**Given entries**

┄┄┄┄┄┄

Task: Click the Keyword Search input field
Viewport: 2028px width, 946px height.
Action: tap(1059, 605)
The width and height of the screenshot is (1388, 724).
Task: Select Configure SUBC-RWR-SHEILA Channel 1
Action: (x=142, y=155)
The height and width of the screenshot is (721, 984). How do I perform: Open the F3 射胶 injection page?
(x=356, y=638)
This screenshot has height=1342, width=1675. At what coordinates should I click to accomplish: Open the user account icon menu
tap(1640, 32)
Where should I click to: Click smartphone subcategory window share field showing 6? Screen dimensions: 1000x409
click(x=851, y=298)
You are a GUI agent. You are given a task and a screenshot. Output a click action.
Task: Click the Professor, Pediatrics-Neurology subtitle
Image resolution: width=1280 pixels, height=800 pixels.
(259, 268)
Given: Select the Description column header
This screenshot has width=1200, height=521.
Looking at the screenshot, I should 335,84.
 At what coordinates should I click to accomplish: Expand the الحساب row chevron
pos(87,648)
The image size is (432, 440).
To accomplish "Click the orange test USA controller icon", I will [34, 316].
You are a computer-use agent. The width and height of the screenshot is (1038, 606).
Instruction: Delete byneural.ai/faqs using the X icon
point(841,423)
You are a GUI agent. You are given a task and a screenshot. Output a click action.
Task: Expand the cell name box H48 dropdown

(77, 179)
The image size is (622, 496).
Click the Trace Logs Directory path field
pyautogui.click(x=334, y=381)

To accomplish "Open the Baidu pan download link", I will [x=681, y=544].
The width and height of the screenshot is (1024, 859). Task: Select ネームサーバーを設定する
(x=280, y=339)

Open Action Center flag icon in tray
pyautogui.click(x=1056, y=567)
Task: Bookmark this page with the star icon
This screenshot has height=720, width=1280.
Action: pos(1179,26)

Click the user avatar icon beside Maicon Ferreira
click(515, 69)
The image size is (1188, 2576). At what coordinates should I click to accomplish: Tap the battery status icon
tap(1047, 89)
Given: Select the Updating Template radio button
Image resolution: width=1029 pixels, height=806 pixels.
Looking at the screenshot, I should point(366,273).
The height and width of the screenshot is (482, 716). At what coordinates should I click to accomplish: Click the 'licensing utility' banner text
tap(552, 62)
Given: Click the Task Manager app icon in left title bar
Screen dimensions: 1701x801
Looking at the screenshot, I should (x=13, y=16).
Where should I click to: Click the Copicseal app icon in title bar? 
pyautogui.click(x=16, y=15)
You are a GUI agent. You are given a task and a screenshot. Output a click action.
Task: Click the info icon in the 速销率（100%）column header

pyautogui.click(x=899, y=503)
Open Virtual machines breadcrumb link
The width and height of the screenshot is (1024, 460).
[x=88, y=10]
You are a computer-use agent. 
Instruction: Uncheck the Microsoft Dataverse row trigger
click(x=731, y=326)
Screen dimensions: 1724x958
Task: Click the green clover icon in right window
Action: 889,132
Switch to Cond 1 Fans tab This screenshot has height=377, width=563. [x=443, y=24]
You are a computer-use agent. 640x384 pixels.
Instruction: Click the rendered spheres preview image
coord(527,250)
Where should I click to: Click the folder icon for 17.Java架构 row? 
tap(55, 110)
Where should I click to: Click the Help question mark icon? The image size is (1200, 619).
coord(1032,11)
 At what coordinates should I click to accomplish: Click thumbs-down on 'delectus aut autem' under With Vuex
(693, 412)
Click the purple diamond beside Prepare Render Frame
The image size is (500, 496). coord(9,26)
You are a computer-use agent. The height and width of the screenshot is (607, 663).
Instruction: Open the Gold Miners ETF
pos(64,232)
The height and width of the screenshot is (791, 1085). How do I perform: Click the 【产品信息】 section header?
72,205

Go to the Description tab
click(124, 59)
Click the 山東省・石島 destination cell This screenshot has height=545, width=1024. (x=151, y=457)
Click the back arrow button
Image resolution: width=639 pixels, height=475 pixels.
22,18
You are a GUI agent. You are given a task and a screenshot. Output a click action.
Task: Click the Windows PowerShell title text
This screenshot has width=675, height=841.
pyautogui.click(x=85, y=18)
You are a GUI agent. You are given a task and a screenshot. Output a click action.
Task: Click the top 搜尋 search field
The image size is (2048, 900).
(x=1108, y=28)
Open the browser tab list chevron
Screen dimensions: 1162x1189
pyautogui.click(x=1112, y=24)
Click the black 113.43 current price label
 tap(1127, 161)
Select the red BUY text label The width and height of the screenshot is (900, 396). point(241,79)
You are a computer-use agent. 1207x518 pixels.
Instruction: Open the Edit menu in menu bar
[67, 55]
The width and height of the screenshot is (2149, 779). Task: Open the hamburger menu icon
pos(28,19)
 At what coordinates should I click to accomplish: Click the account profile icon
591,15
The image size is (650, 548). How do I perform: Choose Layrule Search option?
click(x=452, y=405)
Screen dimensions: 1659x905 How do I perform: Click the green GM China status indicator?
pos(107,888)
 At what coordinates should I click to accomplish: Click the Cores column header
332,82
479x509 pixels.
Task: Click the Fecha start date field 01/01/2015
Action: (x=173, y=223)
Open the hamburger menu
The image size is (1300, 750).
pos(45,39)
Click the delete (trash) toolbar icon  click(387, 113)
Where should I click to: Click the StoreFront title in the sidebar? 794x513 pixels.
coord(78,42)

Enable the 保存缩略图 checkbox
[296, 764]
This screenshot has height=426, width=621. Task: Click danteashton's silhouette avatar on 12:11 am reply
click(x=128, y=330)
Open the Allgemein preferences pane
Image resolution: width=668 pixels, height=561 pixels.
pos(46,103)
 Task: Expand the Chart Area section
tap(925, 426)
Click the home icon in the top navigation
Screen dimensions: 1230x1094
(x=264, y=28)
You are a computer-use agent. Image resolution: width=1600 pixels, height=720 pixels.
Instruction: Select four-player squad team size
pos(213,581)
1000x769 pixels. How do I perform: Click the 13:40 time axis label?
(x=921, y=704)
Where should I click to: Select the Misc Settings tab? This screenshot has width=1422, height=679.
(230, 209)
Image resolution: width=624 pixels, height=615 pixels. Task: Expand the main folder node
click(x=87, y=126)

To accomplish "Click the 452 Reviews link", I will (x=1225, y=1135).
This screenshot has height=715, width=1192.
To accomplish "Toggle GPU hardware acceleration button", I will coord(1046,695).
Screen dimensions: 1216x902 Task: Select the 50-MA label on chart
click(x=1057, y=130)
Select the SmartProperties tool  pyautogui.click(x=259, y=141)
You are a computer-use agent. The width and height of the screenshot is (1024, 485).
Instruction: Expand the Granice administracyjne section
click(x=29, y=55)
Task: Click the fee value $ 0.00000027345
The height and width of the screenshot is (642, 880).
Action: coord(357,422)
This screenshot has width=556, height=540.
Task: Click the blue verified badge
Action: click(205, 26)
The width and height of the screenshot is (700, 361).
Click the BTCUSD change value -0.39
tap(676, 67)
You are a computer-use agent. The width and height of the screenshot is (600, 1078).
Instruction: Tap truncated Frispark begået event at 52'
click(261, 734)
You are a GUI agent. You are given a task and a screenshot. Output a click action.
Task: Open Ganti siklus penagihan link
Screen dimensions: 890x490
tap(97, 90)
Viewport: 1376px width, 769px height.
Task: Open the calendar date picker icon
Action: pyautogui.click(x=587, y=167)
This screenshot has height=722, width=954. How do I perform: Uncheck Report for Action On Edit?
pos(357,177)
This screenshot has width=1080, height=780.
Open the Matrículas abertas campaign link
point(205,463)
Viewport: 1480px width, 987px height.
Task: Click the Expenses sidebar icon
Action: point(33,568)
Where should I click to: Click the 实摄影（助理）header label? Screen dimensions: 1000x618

┄┄┄┄┄┄

**Assignment**
The answer must restate each entry word for word.

**Task output**
Task: Click the Keyword Search input field
Viewport: 2028px width, 946px height.
Action: tap(1059, 605)
The width and height of the screenshot is (1388, 724).
Task: Select Configure SUBC-RWR-SHEILA Channel 1
Action: (x=142, y=155)
The height and width of the screenshot is (721, 984). How do I perform: Open the F3 射胶 injection page?
(x=356, y=638)
This screenshot has height=1342, width=1675. At what coordinates should I click to accomplish: Open the user account icon menu
tap(1640, 32)
Where should I click to: Click smartphone subcategory window share field showing 6? Screen dimensions: 1000x409
click(x=851, y=298)
You are a GUI agent. You are given a task and a screenshot. Output a click action.
Task: Click the Professor, Pediatrics-Neurology subtitle
Image resolution: width=1280 pixels, height=800 pixels.
(259, 268)
Given: Select the Description column header
This screenshot has width=1200, height=521.
Looking at the screenshot, I should 335,84.
 At what coordinates should I click to accomplish: Expand the الحساب row chevron
pos(87,648)
The image size is (432, 440).
To accomplish "Click the orange test USA controller icon", I will [34, 316].
You are a computer-use agent. The width and height of the screenshot is (1038, 606).
Instruction: Delete byneural.ai/faqs using the X icon
point(841,423)
You are a GUI agent. You are given a task and a screenshot. Output a click action.
Task: Expand the cell name box H48 dropdown

(77, 179)
The image size is (622, 496).
Click the Trace Logs Directory path field
pyautogui.click(x=334, y=381)

To accomplish "Open the Baidu pan download link", I will [x=681, y=544].
The width and height of the screenshot is (1024, 859). Task: Select ネームサーバーを設定する
(x=280, y=339)

Open Action Center flag icon in tray
pyautogui.click(x=1056, y=567)
Task: Bookmark this page with the star icon
This screenshot has height=720, width=1280.
Action: pos(1179,26)

Click the user avatar icon beside Maicon Ferreira
click(515, 69)
The image size is (1188, 2576). At what coordinates should I click to accomplish: Tap the battery status icon
tap(1047, 89)
Given: Select the Updating Template radio button
Image resolution: width=1029 pixels, height=806 pixels.
Looking at the screenshot, I should point(366,273).
The height and width of the screenshot is (482, 716). At what coordinates should I click to accomplish: Click the 'licensing utility' banner text
tap(552, 62)
Given: Click the Task Manager app icon in left title bar
Screen dimensions: 1701x801
Looking at the screenshot, I should (x=13, y=16).
Where should I click to: Click the Copicseal app icon in title bar? 
pyautogui.click(x=16, y=15)
You are a GUI agent. You are given a task and a screenshot. Output a click action.
Task: Click the info icon in the 速销率（100%）column header

pyautogui.click(x=899, y=503)
Open Virtual machines breadcrumb link
The width and height of the screenshot is (1024, 460).
[x=88, y=10]
You are a computer-use agent. 
Instruction: Uncheck the Microsoft Dataverse row trigger
click(x=731, y=326)
Screen dimensions: 1724x958
Task: Click the green clover icon in right window
Action: 889,132
Switch to Cond 1 Fans tab This screenshot has height=377, width=563. [x=443, y=24]
You are a computer-use agent. 640x384 pixels.
Instruction: Click the rendered spheres preview image
coord(527,250)
Where should I click to: Click the folder icon for 17.Java架构 row? 
tap(55, 110)
Where should I click to: Click the Help question mark icon? The image size is (1200, 619).
coord(1032,11)
 At what coordinates should I click to accomplish: Click thumbs-down on 'delectus aut autem' under With Vuex
(693, 412)
Click the purple diamond beside Prepare Render Frame
The image size is (500, 496). coord(9,26)
You are a computer-use agent. The height and width of the screenshot is (607, 663).
Instruction: Open the Gold Miners ETF
pos(64,232)
The height and width of the screenshot is (791, 1085). How do I perform: Click the 【产品信息】 section header?
72,205

Go to the Description tab
click(124, 59)
Click the 山東省・石島 destination cell This screenshot has height=545, width=1024. (x=151, y=457)
Click the back arrow button
Image resolution: width=639 pixels, height=475 pixels.
22,18
You are a GUI agent. You are given a task and a screenshot. Output a click action.
Task: Click the Windows PowerShell title text
This screenshot has width=675, height=841.
pyautogui.click(x=85, y=18)
You are a GUI agent. You are given a task and a screenshot. Output a click action.
Task: Click the top 搜尋 search field
The image size is (2048, 900).
(x=1108, y=28)
Open the browser tab list chevron
Screen dimensions: 1162x1189
pyautogui.click(x=1112, y=24)
Click the black 113.43 current price label
 tap(1127, 161)
Select the red BUY text label The width and height of the screenshot is (900, 396). point(241,79)
You are a computer-use agent. 1207x518 pixels.
Instruction: Open the Edit menu in menu bar
[67, 55]
The width and height of the screenshot is (2149, 779). Task: Open the hamburger menu icon
pos(28,19)
 At what coordinates should I click to accomplish: Click the account profile icon
591,15
The image size is (650, 548). How do I perform: Choose Layrule Search option?
click(x=452, y=405)
Screen dimensions: 1659x905 How do I perform: Click the green GM China status indicator?
pos(107,888)
 At what coordinates should I click to accomplish: Click the Cores column header
332,82
479x509 pixels.
Task: Click the Fecha start date field 01/01/2015
Action: (x=173, y=223)
Open the hamburger menu
The image size is (1300, 750).
pos(45,39)
Click the delete (trash) toolbar icon  click(387, 113)
Where should I click to: Click the StoreFront title in the sidebar? 794x513 pixels.
coord(78,42)

Enable the 保存缩略图 checkbox
[296, 764]
This screenshot has height=426, width=621. Task: Click danteashton's silhouette avatar on 12:11 am reply
click(x=128, y=330)
Open the Allgemein preferences pane
Image resolution: width=668 pixels, height=561 pixels.
pos(46,103)
 Task: Expand the Chart Area section
tap(925, 426)
Click the home icon in the top navigation
Screen dimensions: 1230x1094
(x=264, y=28)
You are a computer-use agent. Image resolution: width=1600 pixels, height=720 pixels.
Instruction: Select four-player squad team size
pos(213,581)
1000x769 pixels. How do I perform: Click the 13:40 time axis label?
(x=921, y=704)
Where should I click to: Select the Misc Settings tab? This screenshot has width=1422, height=679.
(230, 209)
Image resolution: width=624 pixels, height=615 pixels. Task: Expand the main folder node
click(x=87, y=126)

To accomplish "Click the 452 Reviews link", I will (x=1225, y=1135).
This screenshot has height=715, width=1192.
To accomplish "Toggle GPU hardware acceleration button", I will coord(1046,695).
Screen dimensions: 1216x902 Task: Select the 50-MA label on chart
click(x=1057, y=130)
Select the SmartProperties tool  pyautogui.click(x=259, y=141)
You are a computer-use agent. The width and height of the screenshot is (1024, 485).
Instruction: Expand the Granice administracyjne section
click(x=29, y=55)
Task: Click the fee value $ 0.00000027345
The height and width of the screenshot is (642, 880).
Action: coord(357,422)
This screenshot has width=556, height=540.
Task: Click the blue verified badge
Action: click(205, 26)
The width and height of the screenshot is (700, 361).
Click the BTCUSD change value -0.39
tap(676, 67)
You are a computer-use agent. The width and height of the screenshot is (600, 1078).
Instruction: Tap truncated Frispark begået event at 52'
click(261, 734)
You are a GUI agent. You are given a task and a screenshot. Output a click action.
Task: Open Ganti siklus penagihan link
Screen dimensions: 890x490
tap(97, 90)
Viewport: 1376px width, 769px height.
Task: Open the calendar date picker icon
Action: pyautogui.click(x=587, y=167)
This screenshot has height=722, width=954. How do I perform: Uncheck Report for Action On Edit?
pos(357,177)
This screenshot has width=1080, height=780.
Open the Matrículas abertas campaign link
point(205,463)
Viewport: 1480px width, 987px height.
Task: Click the Expenses sidebar icon
Action: point(33,568)
Where should I click to: Click the 实摄影（助理）header label? Screen dimensions: 1000x618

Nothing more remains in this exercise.